Washington, DC 20004

(202) 347-2626

(Name, Address and Telephone Number of Person Authorized to Receive Notices and Communications)

August 25, 2013

(Date of Event Which Requires Filing of This Statement)

 

 

If the filing person has previously filed a statement on Schedule 13G to report the acquisition that is the subject of this Schedule 13D, and is filing this schedule because of Rule 13d-1(e), Rule 13d-1(f) or Rule 13d-1(g), check the following box.  ¨

 

 

Note: Schedules filed in paper format shall include a signed original and five copies of the schedule, including all exhibits. See Rule 13d-7(b) for other parties to whom copies are to be sent.

 

 

 

* The remainder of this cover page shall be filled out for a reporting person’s initial filing on this form with respect to the subject class of securities, and for any subsequent amendment containing information which would alter disclosures provided in a prior cover page.

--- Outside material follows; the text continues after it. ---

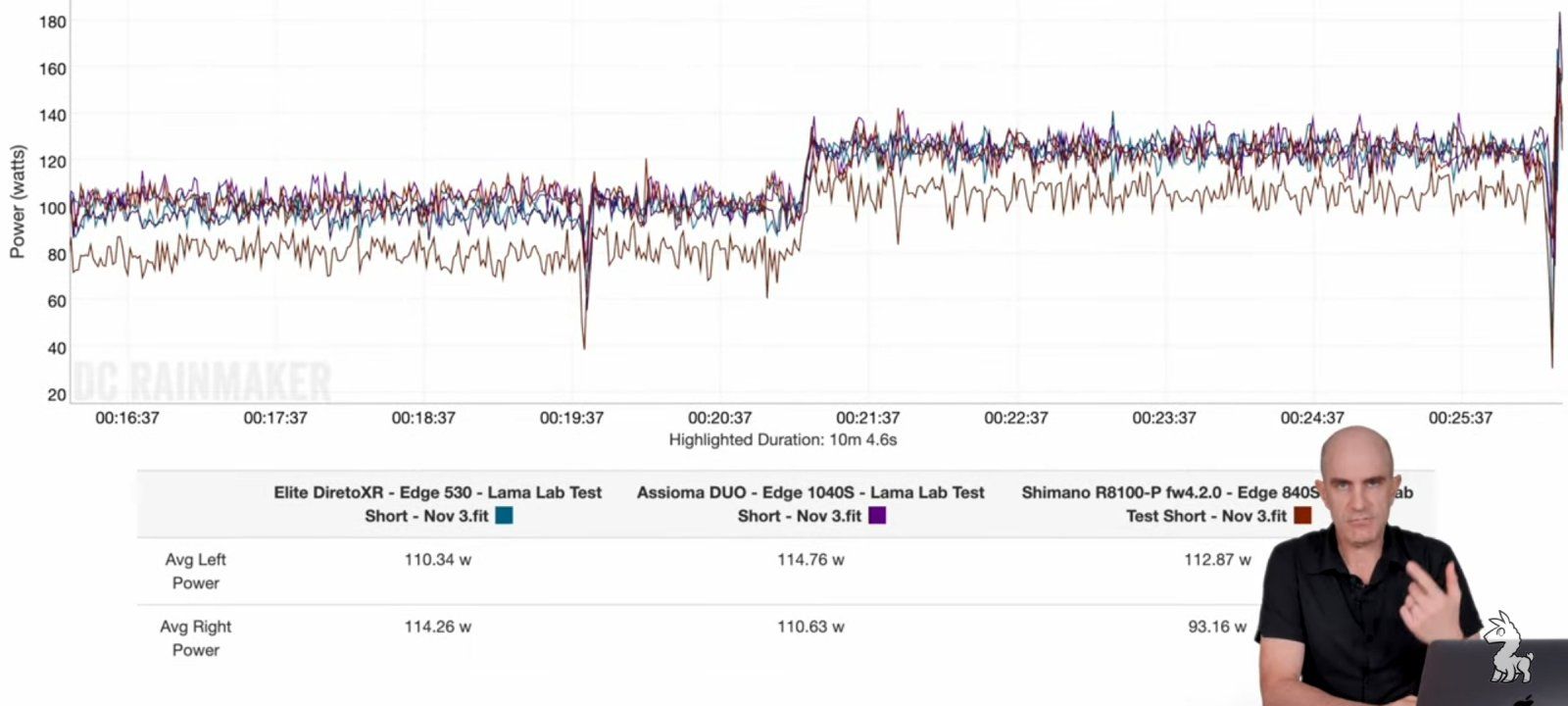
Task: Click the 00:19:37 time axis label
Action: (x=571, y=418)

The information required on the remainder of this cover page shall not be deemed to be “filed” for the purpose of Section 18 of the Securities Exchange Act of 1934 (“Act”) or otherwise subject to the liabilities of that section of the Act but shall be subject to all other provisions of the Act (however, see the Notes).

 

 

 


Explanatory Note

This Amendment No. 4 to Schedule 13D (this “Amendment No. 4”) amends and supplements the Schedule 13D originally filed with the United States Securities and Exchange Commission (the “SEC”) on June 8, 2009, as amended to date, (the “Statement”), as follows:

 

ITEM 2. Identity and Background

Item 2 of the Statement is amended and restated in its entirety by inserting the following information:

This statement is being filed by the following persons, (each is hereinafter individually referred to as a “Reporting Person” and collectively as the “Reporting Persons.”):

Carlyle Group Management L.L.C.

The Carlyle Group, L.P.

Carlyle Holdings II GP L.L.C.

Carlyle Holdings II L.P.

TC Group Cayman Investment Holdings, L.P.

TC Group Cayman Investment Holdings Sub L.P.

CAGP, Ltd.

CAGP General Partner, L.P.

Carlyle Asia Growth Partners III, L.P.

CAGP III Co-Investment, L.P.

The address of each of Carlyle Group Management L.L.C., The Carlyle Group, L.P., Carlyle Holdings II GP L.L.C., and Carlyle Holdings II L.P. is c/o The Carlyle Group, 1001 Pennsylvania Ave., N.W., Suite 220 South, Washington, DC 20004-2505. The principal business address of each of the other Reporting Persons is c/o Intertrust Corporate Services (Cayman) Limited, 190 Elgin Avenue, George Town, Grand Cayman KY1-9005, Cayman Islands.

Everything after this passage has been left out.